▸ **What the task requires**
Please copy out the lines in the entries that contain "will".

▸ **Data supplied**
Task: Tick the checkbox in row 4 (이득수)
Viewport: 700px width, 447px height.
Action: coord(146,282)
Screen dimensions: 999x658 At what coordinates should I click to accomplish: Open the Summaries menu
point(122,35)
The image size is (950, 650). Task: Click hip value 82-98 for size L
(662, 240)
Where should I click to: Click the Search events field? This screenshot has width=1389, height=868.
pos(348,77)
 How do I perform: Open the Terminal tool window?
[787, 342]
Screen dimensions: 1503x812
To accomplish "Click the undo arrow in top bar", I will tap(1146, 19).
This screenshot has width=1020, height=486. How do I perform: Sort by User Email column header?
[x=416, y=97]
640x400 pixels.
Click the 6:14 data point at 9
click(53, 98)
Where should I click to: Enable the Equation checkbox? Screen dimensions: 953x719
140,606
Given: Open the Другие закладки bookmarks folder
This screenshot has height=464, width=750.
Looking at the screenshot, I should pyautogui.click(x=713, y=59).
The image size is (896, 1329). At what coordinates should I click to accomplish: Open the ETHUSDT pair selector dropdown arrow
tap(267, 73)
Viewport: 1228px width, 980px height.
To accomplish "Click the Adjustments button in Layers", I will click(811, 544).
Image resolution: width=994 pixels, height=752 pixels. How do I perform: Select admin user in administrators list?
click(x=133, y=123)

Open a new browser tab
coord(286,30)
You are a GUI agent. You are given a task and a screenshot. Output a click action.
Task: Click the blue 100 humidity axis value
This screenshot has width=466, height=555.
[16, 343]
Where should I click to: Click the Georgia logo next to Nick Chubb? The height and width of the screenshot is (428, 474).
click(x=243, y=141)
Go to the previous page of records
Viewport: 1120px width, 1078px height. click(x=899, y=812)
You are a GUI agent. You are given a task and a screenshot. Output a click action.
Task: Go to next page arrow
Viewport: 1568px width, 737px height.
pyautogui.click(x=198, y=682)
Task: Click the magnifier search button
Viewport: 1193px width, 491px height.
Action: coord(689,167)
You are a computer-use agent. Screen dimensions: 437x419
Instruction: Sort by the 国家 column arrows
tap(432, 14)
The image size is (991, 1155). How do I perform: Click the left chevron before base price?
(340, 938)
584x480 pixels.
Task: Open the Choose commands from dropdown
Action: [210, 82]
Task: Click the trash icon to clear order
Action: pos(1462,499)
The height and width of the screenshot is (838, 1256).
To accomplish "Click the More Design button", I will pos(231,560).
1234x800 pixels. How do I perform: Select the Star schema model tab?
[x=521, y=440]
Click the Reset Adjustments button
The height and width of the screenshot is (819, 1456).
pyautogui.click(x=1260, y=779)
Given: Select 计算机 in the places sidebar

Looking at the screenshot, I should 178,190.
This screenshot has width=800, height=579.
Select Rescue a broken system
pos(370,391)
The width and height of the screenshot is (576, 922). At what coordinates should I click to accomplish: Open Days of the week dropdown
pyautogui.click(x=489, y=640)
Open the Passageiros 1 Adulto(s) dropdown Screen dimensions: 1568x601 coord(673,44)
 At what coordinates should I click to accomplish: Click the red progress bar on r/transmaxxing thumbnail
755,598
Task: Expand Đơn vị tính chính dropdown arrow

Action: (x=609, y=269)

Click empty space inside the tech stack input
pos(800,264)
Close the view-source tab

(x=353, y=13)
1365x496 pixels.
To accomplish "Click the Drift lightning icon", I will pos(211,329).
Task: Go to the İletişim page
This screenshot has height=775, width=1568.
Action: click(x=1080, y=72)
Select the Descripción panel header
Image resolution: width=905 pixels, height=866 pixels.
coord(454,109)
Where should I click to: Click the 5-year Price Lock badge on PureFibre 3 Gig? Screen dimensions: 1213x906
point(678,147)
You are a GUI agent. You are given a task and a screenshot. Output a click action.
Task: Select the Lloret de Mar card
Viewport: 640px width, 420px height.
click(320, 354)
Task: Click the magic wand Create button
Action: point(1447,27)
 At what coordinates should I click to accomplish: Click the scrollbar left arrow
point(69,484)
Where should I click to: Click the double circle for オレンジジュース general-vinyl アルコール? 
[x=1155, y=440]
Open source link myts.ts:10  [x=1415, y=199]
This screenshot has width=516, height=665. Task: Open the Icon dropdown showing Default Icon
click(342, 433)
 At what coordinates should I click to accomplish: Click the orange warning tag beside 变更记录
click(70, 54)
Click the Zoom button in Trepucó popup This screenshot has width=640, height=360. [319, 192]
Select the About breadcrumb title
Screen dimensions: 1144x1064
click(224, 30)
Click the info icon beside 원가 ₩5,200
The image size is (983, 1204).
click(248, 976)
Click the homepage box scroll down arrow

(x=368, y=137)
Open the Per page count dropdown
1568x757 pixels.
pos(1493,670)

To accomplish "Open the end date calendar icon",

▸ **Exercise solution**
To accomplish "Click the undo arrow in top bar", I will tap(1146, 19).
To accomplish "Click the Adjustments button in Layers", I will click(811, 544).
To accomplish "Click the More Design button", I will pos(231,560).
To accomplish "Click the Drift lightning icon", I will pos(211,329).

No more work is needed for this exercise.